UPDATE: New Rules of the Game (Place)
In July 2018, we discussed a Virginia Supreme Court decision, Game Place, L.L.C. v. Fredericksburg 35, LLC, 813 S.E.2d 312 (Va. 2018), that ruled a 15-year lease was unenforceable because it did not satisfy the technical requirement of Virginia’s Statute of Conveyances, which requires a lease of more than five years to be in the form of a deed. This decision ultimately resulted in the tenant being permitted to walk away from its long-term commitment because the lease was only enforceable as a month-to-month tenancy. In response to this decision, we wrote: “As a result [of this case], landlords, tenants, and lenders in Virginia should review their leases that are longer than five years and confirm that they have a valid seal or permitted substitute, such as language referring to the document as ‘this deed’ or ‘this indenture’ as allowed by [Virginia law]. If not, the parties should consider entering into an amendment to satisfy these requirements and avoid having a landlord or tenant terminate the lease early.” Due to a recent law enacted by the Virginia General Assembly in response to Game Place, this advice is no longer necessary.
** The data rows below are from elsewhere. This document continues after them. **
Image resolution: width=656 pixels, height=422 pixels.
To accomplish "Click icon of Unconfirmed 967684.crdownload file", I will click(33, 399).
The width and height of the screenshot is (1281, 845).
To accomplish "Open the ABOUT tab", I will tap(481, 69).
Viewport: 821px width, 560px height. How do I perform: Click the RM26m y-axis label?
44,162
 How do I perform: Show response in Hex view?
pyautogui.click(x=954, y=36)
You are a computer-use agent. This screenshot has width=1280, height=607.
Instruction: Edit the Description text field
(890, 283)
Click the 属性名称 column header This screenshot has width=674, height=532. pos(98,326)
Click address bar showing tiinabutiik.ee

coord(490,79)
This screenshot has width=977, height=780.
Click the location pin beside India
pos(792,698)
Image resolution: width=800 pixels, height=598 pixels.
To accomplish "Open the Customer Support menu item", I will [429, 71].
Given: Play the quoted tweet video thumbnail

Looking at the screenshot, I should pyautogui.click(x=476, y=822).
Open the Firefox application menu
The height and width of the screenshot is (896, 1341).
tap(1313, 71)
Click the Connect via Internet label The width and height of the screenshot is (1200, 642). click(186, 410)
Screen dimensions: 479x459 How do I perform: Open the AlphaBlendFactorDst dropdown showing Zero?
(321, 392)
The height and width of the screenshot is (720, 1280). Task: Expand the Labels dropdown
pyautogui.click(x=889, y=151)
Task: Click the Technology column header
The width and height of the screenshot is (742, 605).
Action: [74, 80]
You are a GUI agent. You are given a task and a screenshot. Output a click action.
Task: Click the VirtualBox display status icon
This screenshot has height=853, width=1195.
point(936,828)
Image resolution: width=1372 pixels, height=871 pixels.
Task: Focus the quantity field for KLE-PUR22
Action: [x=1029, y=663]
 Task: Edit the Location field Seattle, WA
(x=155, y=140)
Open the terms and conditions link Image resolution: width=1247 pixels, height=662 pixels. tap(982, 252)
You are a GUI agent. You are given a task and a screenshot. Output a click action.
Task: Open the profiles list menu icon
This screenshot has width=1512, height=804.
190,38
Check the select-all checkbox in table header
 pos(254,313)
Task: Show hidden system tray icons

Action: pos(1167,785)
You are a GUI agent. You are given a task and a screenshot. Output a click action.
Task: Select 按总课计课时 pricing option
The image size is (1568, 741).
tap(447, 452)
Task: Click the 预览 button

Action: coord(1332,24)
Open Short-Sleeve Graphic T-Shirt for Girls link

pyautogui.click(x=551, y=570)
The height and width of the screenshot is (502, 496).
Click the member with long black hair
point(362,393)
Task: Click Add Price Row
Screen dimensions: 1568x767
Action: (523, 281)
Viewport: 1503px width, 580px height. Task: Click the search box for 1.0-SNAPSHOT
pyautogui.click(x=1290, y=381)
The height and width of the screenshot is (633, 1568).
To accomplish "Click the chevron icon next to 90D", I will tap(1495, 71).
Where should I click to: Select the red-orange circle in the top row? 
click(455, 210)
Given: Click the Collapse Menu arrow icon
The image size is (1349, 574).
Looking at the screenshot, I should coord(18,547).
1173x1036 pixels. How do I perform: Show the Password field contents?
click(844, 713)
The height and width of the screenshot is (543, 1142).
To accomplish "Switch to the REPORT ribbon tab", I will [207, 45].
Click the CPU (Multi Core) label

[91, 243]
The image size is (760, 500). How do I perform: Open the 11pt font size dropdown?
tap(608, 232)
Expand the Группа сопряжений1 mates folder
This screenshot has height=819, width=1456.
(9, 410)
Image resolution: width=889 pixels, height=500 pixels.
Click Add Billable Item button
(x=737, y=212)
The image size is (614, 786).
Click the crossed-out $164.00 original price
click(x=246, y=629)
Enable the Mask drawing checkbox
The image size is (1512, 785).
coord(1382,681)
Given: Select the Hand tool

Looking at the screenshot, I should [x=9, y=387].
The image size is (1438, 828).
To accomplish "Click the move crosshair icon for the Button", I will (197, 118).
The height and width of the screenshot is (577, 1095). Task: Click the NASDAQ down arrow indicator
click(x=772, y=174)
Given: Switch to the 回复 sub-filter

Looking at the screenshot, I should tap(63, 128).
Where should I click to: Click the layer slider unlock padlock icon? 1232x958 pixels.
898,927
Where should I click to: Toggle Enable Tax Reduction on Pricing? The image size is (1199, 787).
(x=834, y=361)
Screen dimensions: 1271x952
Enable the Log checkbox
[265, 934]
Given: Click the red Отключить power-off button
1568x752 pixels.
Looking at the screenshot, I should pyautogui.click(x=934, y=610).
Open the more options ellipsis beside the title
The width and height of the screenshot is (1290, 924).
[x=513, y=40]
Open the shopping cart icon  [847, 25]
Virginia House Bill 2287 and the identical Virginia Senate Bill 1422 were signed into law by the governor on February 13, 2019, and took effect immediately thanks to an emergency clause in the bills. The bills specify that a lease conveying a non-freehold estate in land is not rendered unenforceable by the fact that the conveyance was not in the form of a deed. Further, any lease previously executed and still in effect will not be rendered invalid because it was not in the form of a deed. The bills also replace all references to “deed of lease” in the Virginia Code with the term “lease.”